Когда гроб опускается, Джейк играет на скрипке. Они с Адрианом в черном, а Пол в кремово-синем костюме, и выглядит так, будто собрался на летнюю свадьбу. Не хватает только белой гвоздики в петлице. Отец одет неброско, нет его бабочки, как будто знает, что никогда ничего уже не будет как прежде. Слушая скрипку Джейка, я смотрю на его профиль и начинаю понимать, что на самом деле чувствует отец. Что-то подсказывает, что он сломлен, какая-то сила тянет его к земле, что он стар. Щеки его обвисли, уголки рта опустились, плечи устало поникли. Он весь как-то съежился, придавленный к земле смертью Мартина.

Я сижу сзади в кресле-каталке и вытираю потоки слез. Потом мы выходим и сбиваемся все вместе в продрогшую семейную группку. Маргарет на этот раз не появляется. Да и вообще, знает ли она? Порывистый летний ветер быстро кружит над нашими головами, сдувая шляпку Сьюзи, ероша волосы Джеймсу. Преждевременно засохшие листья кружатся у наших ног, как вихри в миниатюре, сороки сплетничают на березах, окаймляющих кладбище, и хаотичные капли дождя рассеиваются бушующим ветром.
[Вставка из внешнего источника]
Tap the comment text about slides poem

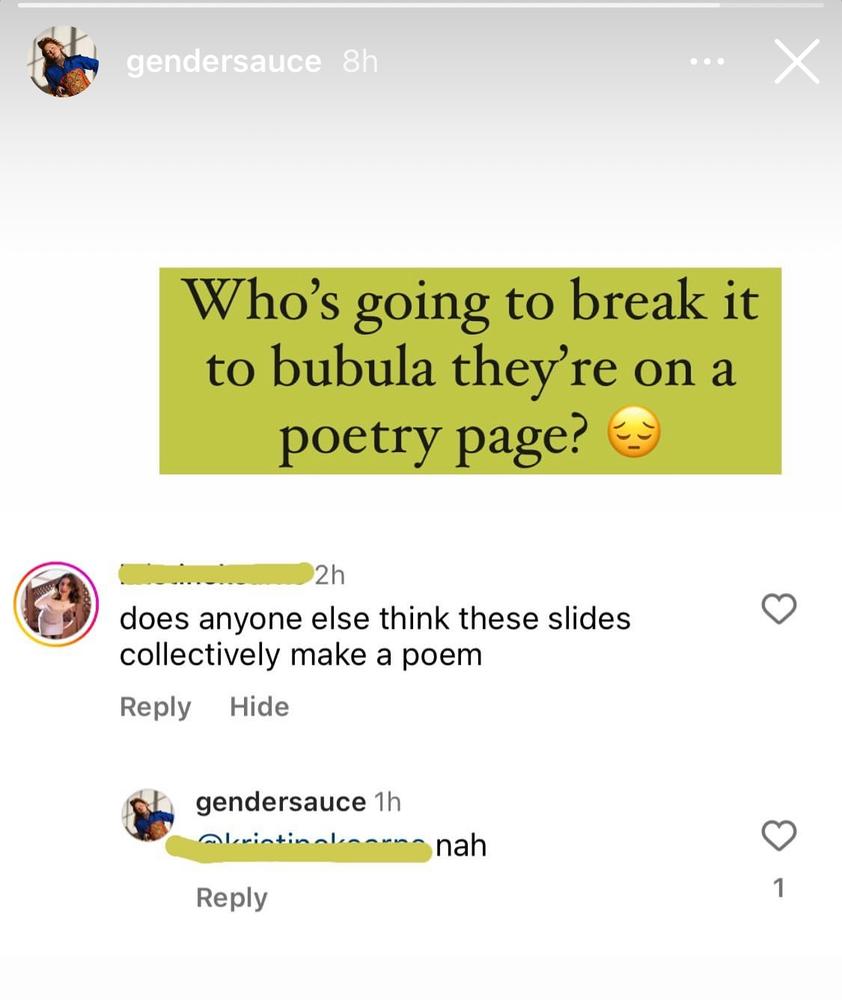[x=375, y=636]
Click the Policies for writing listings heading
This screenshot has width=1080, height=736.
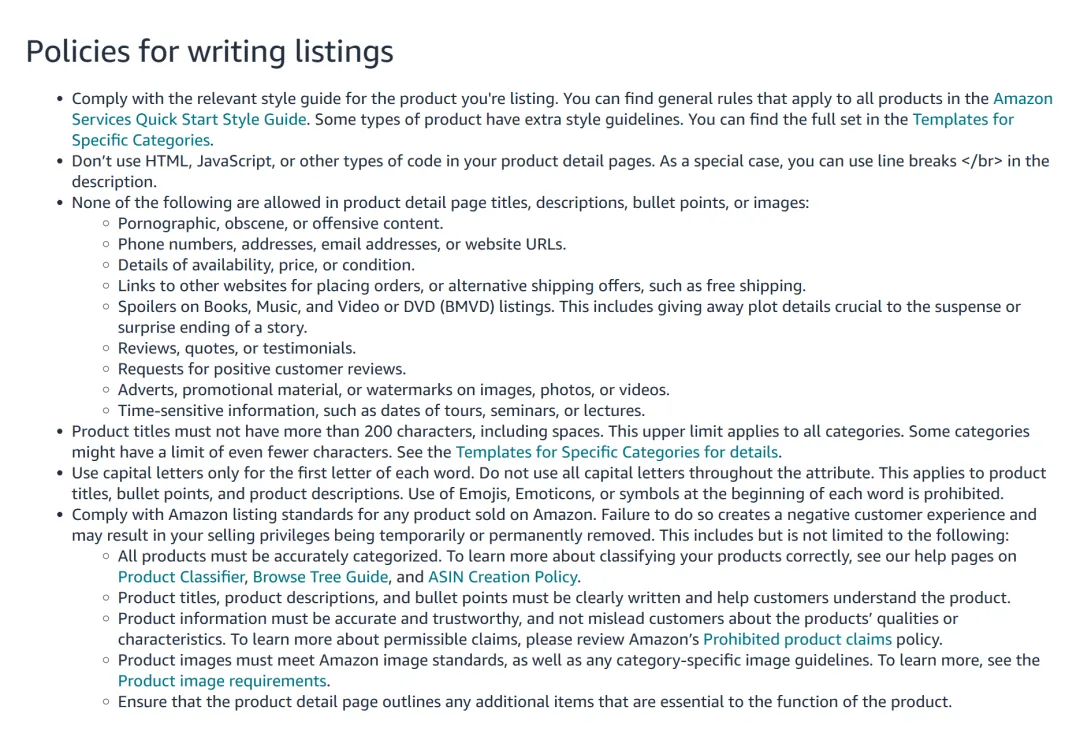coord(209,52)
Джеймс хочет отвезти меня к машине, но я прошу его немного помедлить. Здесь мы все, кроме Эмили и Рози.

— Они еще слишком малы для похорон, — отвечает Лесли, когда ее спрашивают.

Я пытаюсь понять смысл этой фразы. Она очень ценит жизненный опыт — а он, и в этом я не сомневаюсь, включает в себя и смерть. Думаю, дети должны знать о смерти и похоронах, тогда им не придется тратить лучшую часть жизни на размышление о том, почему же исчезают люди. Родители должны все объяснять детям как следует.

— Мне кажется, — говорю я, — что если им объяснить…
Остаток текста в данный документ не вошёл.